Now that we know all types of ChatMessage, let's see how we can combine them in the conversation.

In the simplest scenario we can provide a single instance of UserMessage into the generate method. This is similar to the first version of the generate method, which takes a String as input. The major difference here is that it now returns not a String, but a Response<AiMessage>. Response is a wrapper around content (payload), and you will often see it as a return type of *Model classes. In addition to content (in this case, AiMessage), Response also contains meta information about the generation. First, it includes TokenUsage, which contains stats about how many tokens the input (all the ChatMessages that you provided to the generate method) contained, how many tokens were generated as output (in the AiMessage), and the total (input + output). You will need this information to calculate how much a given call to the LLM costs. Then, Response also contains FinishReason, which is an enum with various reasons why generation has stopped. Usually, it will be FinishReason.STOP, if the LLM decided to stop generation itself.

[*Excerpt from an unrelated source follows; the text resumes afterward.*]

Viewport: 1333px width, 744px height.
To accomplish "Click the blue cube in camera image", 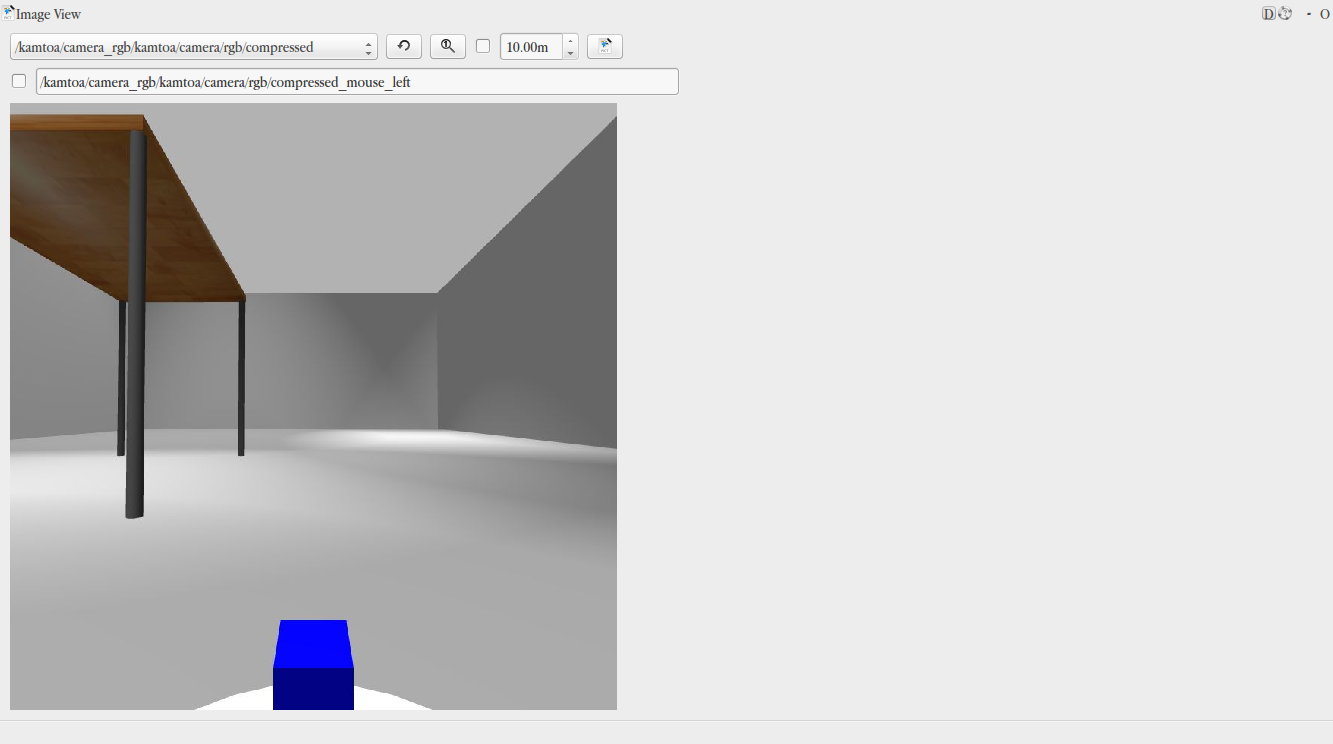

There are multiple ways to create a UserMessage, depending on the contents. The simplest one is new UserMessage("Hi") or UserMessage.from("Hi").

Multiple ChatMessages

Now, why do you need to provide multiple ChatMessages as input, instead of just one? This is because LLMs are stateless by nature, meaning they do not maintain the state of the conversation. So, if you want to support multi-turn conversations, you should take care of managing the state of the conversation.

Let's say you want to build a chatbot. Imagine a simple multi-turn conversation between a user and a chatbot (AI):

  • User: Hello, my name is Klaus
  • AI: Hi Klaus, how can I help you?
  • User: What is my name?
  • AI: Klaus

This is what interactions with ChatLanguageModel will look like:

UserMessage firstUserMessage = UserMessage.from("Hello, my name is Klaus");
AiMessage firstAiMessage = model.generate(firstUserMessage).content(); // Hi Klaus, how can I help you?
UserMessage secondUserMessage = UserMessage.from("What is my name?");
AiMessage secondAiMessage = model.generate(firstUserMessage, firstAiMessage, secondUserMessage).content(); // Klaus

As you can see, in the second call of the generate method, we provide not just a single secondUserMessage, but also previous messages in the conversation.

Maintaining and managing these messages manually is cumbersome. Therefore, the concept of ChatMemory exists, which we will explore in the next section.